Selon les estimations prudentes des habitants de ces régions interrogés par le projet ENACT sur le crime organisé, il existerait plus de 250 sentiers menant des États nigérians de Borno, d’Adamawa et de Benue jusqu’au Cameroun. Ces pistes sont, pour la plupart, inconnues des forces de sécurité, notamment de la Force multinationale mixte, offrant ainsi un passage sans entrave aux trafiquants d’armes dans le pays.
Le Cameroun est depuis longtemps un pays d’origine, de transit et de destination du trafic d’armes. En septembre 2013, 5 400 fusils AK-47 ont été saisis à Maroua, la capitale de la région du Nord. En janvier 2014, les forces de sécurité ont arrêté un homme qui tentait de transporter 655 armes à feu vers le Nigeria. En 2018, l’armée aurait fait une descente dans un entrepôt exploité par des ressortissants camerounais, contenant une cache de 10 500 cartouches de munitions et une quantité d’explosifs, de fusils et de coutelas dont le nombre exact n’avait pas été divulgué.
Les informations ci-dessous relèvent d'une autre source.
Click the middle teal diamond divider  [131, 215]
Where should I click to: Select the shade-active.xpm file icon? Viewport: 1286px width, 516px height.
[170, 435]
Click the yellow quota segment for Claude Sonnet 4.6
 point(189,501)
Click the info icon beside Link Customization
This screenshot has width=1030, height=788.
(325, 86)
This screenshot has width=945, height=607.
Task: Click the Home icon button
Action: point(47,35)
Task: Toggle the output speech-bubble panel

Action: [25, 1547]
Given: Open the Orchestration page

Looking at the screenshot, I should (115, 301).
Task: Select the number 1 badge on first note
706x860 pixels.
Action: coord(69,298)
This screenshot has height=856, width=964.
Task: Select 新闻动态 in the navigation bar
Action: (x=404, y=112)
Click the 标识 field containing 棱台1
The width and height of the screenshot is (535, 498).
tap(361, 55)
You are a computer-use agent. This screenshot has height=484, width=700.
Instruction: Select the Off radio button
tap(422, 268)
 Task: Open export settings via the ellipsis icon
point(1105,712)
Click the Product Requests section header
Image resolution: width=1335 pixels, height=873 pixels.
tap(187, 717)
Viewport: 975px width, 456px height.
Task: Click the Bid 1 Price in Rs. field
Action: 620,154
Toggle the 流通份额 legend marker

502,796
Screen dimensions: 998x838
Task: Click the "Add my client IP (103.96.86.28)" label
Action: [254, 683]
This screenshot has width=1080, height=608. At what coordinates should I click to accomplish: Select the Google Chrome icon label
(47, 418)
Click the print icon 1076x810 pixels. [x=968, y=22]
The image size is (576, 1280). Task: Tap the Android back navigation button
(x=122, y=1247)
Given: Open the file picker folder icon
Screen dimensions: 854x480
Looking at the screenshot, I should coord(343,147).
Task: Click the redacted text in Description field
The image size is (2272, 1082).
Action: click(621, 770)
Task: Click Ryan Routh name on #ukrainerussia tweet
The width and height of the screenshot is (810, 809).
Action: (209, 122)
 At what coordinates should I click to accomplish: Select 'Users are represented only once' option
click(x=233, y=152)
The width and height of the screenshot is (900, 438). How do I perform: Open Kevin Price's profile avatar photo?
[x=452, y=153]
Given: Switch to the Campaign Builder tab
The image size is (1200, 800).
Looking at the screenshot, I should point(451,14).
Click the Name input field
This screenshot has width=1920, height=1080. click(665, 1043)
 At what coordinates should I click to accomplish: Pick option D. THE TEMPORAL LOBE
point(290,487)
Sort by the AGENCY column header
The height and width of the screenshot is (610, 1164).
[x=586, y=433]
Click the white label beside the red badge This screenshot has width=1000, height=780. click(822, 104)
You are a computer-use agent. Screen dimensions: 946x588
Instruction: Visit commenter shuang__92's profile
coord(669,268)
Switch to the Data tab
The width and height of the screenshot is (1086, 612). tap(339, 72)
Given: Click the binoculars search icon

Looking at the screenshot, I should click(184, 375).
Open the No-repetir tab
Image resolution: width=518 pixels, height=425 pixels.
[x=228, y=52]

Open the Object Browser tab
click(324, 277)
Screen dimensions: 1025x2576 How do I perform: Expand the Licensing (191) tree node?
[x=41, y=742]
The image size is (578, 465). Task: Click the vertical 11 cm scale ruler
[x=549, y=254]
En 2019, l’armée camerounaise a arrêté plusieurs hommes et a saisi et détruit 2 500 fusils, munitions et autres armes de fabrication locale qui auraient circulé le long de la frontière nord avec le Tchad et le Nigeria. Ces armes illégales ont été saisies chez des trafiquants, des preneurs d’otages, des braconniers et des combattants présumés de Boko Haram.
Selon une source policière à Garoua, de nombreuses armes à feu illicites ont été saisies. au cours des deux dernières années, chez des revendeurs du nord du Cameroun, en provenance de pays en proie à des conflits comme le Soudan, le Nigeria et le Tchad.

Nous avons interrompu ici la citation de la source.